Today the stance taken by the largest number of creationists is “Progressive Creationism,” a view first named and elucidated in 1954 in a seminal book by evangelical Baptist theologian Bernard Ramm, entitled Christian View of Science and Scripture. Originally drawn to the Day-Age theory, Ramm believed that Genesis I gave a general historical sketch but not reliable scientific information. He sought to synthesize aspects of evolutionary science and the Bible by merging the “pictorial-day” theory of Genesis I, wherein creation was “revealed pictorially” but not actually made in six days (or ages) with “progressive creation,” wherein God occasionally acted directly to create new “root-species,” which “radiated” into today’s species. In this way God prepared, over millions of years, a fitting home for man, the pinnacle of creation. Ramm’s ideas helped many evangelical Christian biologists accept evolution fully, although he himself never did (Numbers 1992, 185-87).

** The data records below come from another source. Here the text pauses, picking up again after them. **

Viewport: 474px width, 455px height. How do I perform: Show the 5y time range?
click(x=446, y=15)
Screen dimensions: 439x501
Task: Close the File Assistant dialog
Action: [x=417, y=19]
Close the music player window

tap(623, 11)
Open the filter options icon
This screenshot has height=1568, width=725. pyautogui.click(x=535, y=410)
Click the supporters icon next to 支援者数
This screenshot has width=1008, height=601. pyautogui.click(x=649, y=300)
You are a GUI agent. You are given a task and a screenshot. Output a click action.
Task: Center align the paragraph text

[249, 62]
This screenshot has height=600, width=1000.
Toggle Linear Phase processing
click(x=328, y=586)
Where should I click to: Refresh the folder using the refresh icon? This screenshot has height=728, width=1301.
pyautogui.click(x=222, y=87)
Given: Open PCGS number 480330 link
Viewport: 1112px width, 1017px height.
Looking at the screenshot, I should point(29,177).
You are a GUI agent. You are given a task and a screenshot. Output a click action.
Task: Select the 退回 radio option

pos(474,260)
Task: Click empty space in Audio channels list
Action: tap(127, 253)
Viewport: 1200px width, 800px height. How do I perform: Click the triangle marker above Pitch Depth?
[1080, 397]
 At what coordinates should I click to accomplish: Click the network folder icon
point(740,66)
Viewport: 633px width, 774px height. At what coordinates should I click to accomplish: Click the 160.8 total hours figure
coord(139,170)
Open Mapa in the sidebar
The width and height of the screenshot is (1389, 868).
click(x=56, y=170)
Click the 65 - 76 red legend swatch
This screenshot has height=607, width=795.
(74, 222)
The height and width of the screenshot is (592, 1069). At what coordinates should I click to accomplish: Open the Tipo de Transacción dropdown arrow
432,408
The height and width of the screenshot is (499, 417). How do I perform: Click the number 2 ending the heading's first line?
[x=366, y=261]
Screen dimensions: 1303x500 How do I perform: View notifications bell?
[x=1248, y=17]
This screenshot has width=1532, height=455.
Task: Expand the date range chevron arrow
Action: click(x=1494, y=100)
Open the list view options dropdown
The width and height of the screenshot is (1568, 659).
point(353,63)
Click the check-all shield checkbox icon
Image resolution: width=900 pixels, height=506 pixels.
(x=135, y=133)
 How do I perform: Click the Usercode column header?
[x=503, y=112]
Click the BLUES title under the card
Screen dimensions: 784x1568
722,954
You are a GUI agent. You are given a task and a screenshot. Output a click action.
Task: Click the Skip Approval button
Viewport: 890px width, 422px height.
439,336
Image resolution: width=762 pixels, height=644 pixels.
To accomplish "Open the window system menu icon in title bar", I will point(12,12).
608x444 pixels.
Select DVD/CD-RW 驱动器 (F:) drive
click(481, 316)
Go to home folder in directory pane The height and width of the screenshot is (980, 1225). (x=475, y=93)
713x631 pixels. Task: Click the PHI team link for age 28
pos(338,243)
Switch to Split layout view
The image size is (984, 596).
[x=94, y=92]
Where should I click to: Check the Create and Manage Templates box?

Progressive creationists accept the scientific findings about the Big Bang, Earth’s age, and the long span of time for Earth’s geological and biological development but reject major parts of biological science, especially macroevolution, or any naturalistic development of one “kind” from another. The appearance of each kind was due to unique, special creation by God from nothing, using means outside the realm of naturalistic science. To make this argument, British physicist Alan Hayward uses studies by non-Christian scientists to criticize Darwinian gradualism and natural selection. In the same book, Creation and Evolution (2005), he interprets Genesis to include both divine creation over long epochs of time and the figure of Adam as an historical figure.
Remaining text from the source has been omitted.